»»

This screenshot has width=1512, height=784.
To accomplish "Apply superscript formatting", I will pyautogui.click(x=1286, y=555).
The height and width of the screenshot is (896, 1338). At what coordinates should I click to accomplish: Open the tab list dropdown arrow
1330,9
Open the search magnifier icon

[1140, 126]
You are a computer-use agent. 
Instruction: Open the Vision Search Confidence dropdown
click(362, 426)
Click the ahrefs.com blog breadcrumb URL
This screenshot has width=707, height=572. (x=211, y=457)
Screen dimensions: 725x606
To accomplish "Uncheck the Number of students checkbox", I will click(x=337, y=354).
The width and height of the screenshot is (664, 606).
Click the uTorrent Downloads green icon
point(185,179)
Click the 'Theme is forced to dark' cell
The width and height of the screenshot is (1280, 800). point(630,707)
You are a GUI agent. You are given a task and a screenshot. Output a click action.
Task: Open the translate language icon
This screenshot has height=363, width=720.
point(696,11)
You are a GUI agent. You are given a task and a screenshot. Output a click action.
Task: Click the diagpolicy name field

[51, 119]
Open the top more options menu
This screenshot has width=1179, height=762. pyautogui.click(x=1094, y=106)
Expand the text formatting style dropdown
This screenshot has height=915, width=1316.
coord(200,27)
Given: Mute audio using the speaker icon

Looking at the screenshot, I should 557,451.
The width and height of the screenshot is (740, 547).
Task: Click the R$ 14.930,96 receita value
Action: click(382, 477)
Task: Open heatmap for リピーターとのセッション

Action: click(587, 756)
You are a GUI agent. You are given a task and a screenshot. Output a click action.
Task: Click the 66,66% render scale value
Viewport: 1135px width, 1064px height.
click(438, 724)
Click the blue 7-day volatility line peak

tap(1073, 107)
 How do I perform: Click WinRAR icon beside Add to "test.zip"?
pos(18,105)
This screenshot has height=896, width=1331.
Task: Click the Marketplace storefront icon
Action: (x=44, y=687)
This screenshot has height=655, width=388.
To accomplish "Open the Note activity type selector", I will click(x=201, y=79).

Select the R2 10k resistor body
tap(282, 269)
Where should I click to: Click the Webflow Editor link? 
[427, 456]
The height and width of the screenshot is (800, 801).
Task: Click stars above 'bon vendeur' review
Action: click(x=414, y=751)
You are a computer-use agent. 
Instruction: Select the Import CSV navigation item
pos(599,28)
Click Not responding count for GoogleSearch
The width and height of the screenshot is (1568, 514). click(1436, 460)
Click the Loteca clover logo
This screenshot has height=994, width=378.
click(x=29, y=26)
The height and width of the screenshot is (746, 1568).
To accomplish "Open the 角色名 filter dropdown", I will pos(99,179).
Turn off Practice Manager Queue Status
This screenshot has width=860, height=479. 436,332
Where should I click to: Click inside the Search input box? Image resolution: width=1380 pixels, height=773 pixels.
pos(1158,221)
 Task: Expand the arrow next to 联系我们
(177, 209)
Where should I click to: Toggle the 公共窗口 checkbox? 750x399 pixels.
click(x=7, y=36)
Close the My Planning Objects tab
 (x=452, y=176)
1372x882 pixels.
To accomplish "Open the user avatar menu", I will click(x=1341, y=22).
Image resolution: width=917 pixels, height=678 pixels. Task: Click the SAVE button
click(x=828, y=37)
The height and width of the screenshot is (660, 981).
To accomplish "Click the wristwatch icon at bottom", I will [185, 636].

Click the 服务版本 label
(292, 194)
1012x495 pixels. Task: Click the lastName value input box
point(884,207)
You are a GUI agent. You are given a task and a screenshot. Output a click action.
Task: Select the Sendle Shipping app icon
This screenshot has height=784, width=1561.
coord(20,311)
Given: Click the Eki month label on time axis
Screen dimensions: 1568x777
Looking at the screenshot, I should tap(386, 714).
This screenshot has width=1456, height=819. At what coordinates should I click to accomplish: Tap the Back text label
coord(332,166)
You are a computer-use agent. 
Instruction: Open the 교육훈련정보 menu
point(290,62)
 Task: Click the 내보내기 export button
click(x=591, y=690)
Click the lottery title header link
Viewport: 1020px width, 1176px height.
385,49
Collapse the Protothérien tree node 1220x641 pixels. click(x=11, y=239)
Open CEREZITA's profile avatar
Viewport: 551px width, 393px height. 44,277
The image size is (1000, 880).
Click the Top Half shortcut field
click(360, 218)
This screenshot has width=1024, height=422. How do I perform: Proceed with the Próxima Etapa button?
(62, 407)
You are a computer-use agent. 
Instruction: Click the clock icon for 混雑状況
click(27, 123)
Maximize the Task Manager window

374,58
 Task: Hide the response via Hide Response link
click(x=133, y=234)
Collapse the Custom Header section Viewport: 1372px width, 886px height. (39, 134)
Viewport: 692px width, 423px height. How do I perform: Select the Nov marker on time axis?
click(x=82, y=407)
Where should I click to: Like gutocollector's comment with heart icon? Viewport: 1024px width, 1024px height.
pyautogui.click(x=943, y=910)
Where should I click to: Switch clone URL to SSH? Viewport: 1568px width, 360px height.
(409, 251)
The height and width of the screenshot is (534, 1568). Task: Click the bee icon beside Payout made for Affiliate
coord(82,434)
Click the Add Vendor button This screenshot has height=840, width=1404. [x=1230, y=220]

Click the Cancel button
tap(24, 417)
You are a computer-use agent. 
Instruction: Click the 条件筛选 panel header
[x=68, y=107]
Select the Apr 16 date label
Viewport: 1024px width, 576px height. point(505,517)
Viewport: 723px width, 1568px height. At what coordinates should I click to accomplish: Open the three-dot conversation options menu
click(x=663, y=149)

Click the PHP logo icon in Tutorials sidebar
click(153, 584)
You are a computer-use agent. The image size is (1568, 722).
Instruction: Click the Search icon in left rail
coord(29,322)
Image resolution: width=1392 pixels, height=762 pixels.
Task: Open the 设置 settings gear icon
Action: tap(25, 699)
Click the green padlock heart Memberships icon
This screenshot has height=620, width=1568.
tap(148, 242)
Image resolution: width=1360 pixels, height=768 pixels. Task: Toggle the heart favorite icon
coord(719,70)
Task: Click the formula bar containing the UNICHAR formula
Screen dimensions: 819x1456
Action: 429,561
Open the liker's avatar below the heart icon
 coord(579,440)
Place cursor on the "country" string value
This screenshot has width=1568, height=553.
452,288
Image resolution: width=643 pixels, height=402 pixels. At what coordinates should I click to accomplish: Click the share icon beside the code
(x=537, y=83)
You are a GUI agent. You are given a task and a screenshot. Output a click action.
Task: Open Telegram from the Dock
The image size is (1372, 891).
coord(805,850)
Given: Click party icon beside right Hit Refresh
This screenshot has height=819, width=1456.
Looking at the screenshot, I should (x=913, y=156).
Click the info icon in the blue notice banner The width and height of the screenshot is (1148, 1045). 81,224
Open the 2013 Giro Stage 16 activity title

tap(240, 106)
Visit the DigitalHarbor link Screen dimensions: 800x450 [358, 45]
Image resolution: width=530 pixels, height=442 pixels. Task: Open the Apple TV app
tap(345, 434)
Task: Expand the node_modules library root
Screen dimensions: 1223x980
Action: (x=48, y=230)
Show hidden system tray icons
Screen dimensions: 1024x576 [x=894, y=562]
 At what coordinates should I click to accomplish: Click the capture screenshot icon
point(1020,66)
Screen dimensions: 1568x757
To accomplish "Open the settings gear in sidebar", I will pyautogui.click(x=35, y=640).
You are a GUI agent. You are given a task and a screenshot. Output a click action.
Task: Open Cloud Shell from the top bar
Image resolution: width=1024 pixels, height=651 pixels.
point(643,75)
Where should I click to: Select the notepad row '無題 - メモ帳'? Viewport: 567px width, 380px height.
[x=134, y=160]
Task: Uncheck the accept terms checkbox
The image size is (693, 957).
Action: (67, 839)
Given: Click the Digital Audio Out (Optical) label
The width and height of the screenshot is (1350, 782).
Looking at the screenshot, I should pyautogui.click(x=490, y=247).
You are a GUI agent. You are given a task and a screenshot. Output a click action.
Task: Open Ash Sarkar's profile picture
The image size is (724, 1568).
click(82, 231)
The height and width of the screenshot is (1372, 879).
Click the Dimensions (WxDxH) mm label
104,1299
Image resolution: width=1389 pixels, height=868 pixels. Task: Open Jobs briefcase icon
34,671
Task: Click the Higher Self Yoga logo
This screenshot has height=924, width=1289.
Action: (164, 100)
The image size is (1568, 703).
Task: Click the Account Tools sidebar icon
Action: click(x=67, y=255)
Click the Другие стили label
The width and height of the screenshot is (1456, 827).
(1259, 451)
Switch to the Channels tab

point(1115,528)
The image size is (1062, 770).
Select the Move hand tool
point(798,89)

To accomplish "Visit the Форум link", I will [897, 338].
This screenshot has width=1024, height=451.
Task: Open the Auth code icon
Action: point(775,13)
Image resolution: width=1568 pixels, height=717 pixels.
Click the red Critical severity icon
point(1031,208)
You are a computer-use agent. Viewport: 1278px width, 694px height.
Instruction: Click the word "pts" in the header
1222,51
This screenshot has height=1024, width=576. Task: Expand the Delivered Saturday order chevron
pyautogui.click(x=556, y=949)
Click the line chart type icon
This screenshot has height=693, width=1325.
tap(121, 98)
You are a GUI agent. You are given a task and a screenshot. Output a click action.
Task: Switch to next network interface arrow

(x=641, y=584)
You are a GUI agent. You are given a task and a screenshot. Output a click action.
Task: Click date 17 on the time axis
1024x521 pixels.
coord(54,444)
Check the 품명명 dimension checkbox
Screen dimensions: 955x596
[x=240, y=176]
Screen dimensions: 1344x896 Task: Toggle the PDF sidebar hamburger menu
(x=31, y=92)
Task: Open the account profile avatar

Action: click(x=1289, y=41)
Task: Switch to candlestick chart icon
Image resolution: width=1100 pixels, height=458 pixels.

««

• [Task] How many lines of the listing above contain the string "dropdown"? Case counts, so match only that exact capitalization, and reply with the number alone.

• [Finished exercise] 4